Alternatives to Font Finder Websites

The alternative to these automated image-scanning font identifier sites is to go old school, ie, ask some font nerds. You may not get an answer instantly, but there are several active online font detective communities. You will usually get results at least as good, if not better than, the AI-driven identifiers.

The downside, besides the wait time, is having to create user accounts for new sites. Personally, I try to keep this to a minimum so as to minimize the risk of having my identity compromised online. Big communities like Reddit and Quora invest in user security, but the same can’t be said for every font forum. User beware!

4 font forums worth checking out

Reddit (/r/identifythisfont) has a very active font identifier community, and their success rate for obscure, pre-internet or distressed fonts seems to be quite high. All you need is a Reddit account (free) and an image of the font you want to ID. It might take a day, but usually a kind stranger will supply you with a name and a download link.

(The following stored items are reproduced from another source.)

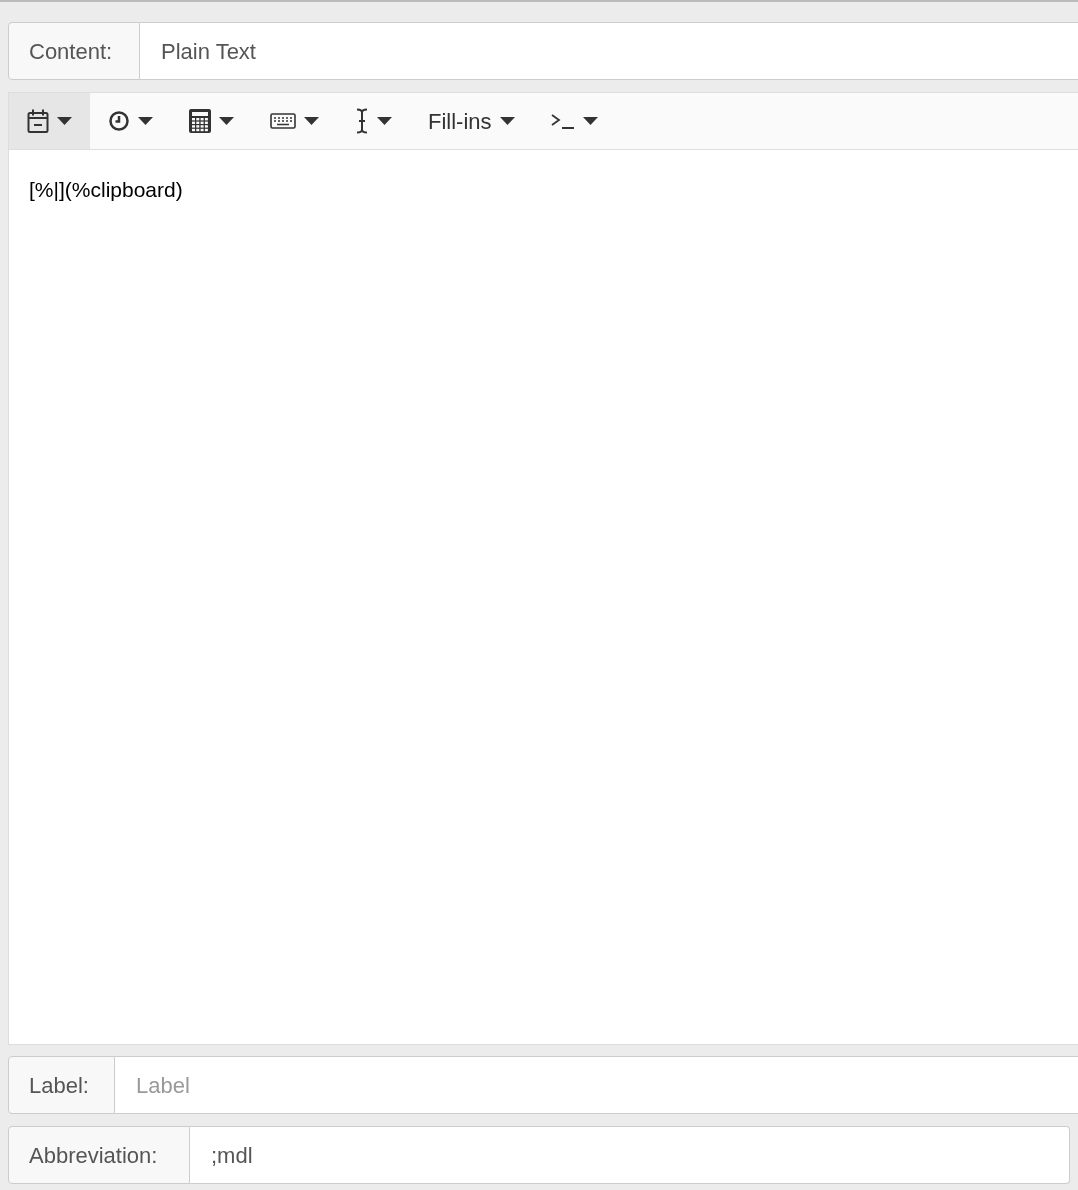  I want to click on input-field: Plain Text, so click(609, 51).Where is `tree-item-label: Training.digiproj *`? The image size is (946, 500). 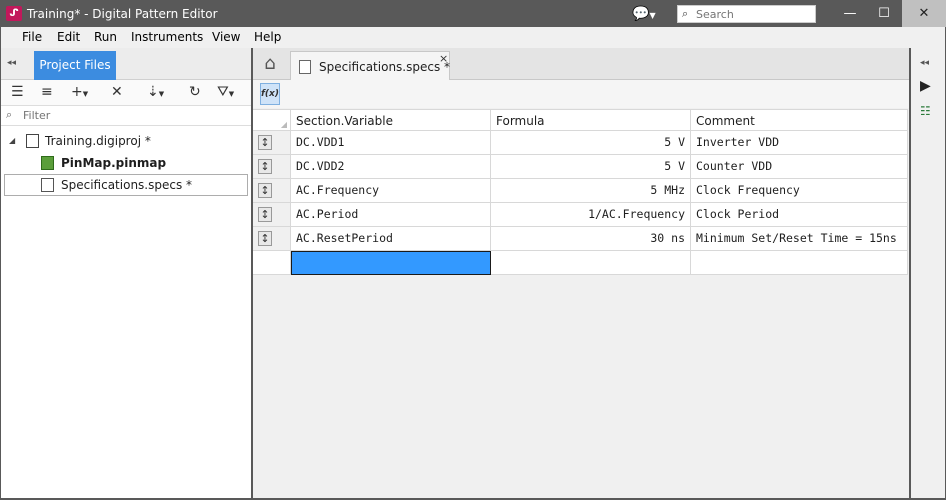 tree-item-label: Training.digiproj * is located at coordinates (98, 141).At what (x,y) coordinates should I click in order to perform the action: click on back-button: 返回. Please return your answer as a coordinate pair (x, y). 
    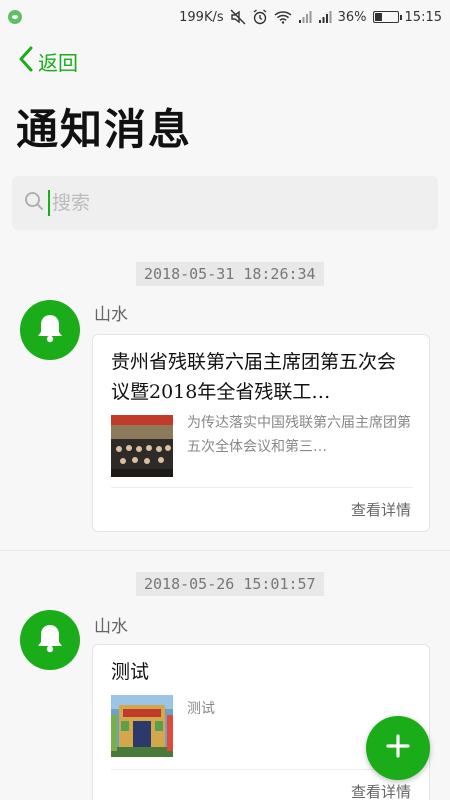
    Looking at the image, I should click on (48, 62).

Dafont forum – Dafont has a very active forum (about 70+ posts per day). The forum layout is a very interesting gallery-style to make it easy to browse. The font mega-site also incorporates a color-coding system to identify correctly identified fonts (green), suggested fonts (yellow) and non-identified fonts (white). You need to sign up for an account before posting.


Quora Type Identification  – Quora collects all font inquiry questions under the Typeface Identification tag. You can browse other people’s questions, provide answers, or ask your own question. It’s not like other forums, it’s not organized chronologically, and it includes lots of other font and text questions unrelated to identifying fonts (ie. how do I change the type on my Instagram account, etc). A Quora account is required to post.

Identifont offers users a few different ways to identify fonts: by appearance, name, or similarity. Identifont uses a questionnaire format, asking about the shapes and characteristics of specific letters of the font alphabet and then gives a list of fonts that meet the criteria you selected.

Identifont questionnaire screengrab

This unique site also offers a curated selection of free fonts, although you must follow the link to the publisher’s site to download the font. For the most part, Identifont will help you find a font match or close approximation and tell you where to buy it. The owners of the site take licensing seriously and want you to pay for the creative work of others.

One thing to note about Identifont is that it is an older, non-secure site, but you do not need to create an account or provide any personal information to use the services.


Identifying fonts from images is an emerging function for AI and algorithms, meaning the machines are okay and getting better, but are still not as good as a human (or group of humans) with detailed personal knowledge and years of experience.

The main font identifying sites that come up in Google search results (WhatFontIs, What the Font, Fontspring Matcherator) provide mostly decent results, but it’s important to remember that these services will (almost) exclusively refer you to commercial fonts.

If you are looking for free fonts for personal projects, you are better served by using old fashioned methods that rely on the wisdom of the crowd: forums, Reddit and Quora.